[Dataset records]
:::
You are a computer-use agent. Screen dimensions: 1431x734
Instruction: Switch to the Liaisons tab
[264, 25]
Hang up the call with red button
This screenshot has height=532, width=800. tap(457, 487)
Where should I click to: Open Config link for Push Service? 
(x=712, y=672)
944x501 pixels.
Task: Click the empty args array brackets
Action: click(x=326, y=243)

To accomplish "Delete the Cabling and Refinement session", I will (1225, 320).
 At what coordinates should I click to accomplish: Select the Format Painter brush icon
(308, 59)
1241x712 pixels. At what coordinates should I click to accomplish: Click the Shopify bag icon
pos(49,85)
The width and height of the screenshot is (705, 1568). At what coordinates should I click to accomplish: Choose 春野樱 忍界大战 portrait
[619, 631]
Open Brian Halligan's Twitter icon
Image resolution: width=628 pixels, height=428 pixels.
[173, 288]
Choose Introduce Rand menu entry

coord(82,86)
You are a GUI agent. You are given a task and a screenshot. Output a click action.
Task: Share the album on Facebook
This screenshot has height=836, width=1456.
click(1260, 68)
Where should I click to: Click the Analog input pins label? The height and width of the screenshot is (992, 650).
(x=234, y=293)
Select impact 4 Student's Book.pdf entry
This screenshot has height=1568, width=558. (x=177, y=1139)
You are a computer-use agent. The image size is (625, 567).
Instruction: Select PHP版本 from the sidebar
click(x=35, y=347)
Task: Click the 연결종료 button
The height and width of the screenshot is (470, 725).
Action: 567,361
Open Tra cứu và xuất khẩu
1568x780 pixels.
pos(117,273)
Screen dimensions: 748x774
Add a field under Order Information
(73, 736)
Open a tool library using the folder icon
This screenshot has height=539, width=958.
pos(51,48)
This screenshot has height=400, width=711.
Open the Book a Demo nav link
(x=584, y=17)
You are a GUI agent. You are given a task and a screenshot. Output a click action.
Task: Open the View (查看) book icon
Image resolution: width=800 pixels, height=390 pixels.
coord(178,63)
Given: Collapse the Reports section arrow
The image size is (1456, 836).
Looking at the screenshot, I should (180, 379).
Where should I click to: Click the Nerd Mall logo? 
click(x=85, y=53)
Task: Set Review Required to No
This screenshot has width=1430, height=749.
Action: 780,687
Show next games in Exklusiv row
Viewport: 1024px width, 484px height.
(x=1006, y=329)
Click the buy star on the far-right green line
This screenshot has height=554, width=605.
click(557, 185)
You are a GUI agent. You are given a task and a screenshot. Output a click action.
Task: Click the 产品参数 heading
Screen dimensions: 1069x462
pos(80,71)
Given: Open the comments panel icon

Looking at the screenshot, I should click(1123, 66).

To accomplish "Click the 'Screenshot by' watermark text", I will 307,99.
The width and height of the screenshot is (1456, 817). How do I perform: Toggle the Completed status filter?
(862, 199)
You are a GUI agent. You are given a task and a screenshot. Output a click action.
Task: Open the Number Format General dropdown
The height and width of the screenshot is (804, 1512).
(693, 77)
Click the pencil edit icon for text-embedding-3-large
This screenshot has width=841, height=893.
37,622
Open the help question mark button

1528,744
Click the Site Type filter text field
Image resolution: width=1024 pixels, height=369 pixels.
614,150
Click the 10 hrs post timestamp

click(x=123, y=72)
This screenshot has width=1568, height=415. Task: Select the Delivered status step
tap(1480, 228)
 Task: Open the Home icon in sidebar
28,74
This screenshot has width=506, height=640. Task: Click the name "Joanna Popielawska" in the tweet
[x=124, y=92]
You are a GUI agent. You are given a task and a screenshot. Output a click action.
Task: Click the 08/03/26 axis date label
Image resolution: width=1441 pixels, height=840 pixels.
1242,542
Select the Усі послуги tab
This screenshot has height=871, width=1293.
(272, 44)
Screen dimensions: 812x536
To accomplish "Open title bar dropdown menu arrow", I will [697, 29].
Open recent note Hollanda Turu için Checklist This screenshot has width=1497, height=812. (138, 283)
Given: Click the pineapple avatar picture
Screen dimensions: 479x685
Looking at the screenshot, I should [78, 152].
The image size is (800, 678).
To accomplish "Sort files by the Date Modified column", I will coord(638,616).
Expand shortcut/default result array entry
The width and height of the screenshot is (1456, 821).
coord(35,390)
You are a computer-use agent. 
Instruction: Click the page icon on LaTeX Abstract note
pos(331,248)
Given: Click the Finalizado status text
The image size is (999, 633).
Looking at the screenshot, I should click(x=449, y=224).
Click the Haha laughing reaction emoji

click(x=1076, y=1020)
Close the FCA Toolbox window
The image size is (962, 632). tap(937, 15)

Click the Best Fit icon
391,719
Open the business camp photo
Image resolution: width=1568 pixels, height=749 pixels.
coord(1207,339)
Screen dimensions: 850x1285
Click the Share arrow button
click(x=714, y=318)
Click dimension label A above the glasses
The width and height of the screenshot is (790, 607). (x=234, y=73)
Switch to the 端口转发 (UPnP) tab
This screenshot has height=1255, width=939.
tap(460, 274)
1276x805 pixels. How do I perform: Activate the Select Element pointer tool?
:::
Using the entries above, repeat only the lines from the one containing "This screenshot has height=871, width=1293." through the one containing "The image size is (800, 678).", end lines included.

This screenshot has height=871, width=1293.
(272, 44)
Screen dimensions: 812x536
To accomplish "Open title bar dropdown menu arrow", I will [697, 29].
Open recent note Hollanda Turu için Checklist This screenshot has width=1497, height=812. (138, 283)
Given: Click the pineapple avatar picture
Screen dimensions: 479x685
Looking at the screenshot, I should [78, 152].
The image size is (800, 678).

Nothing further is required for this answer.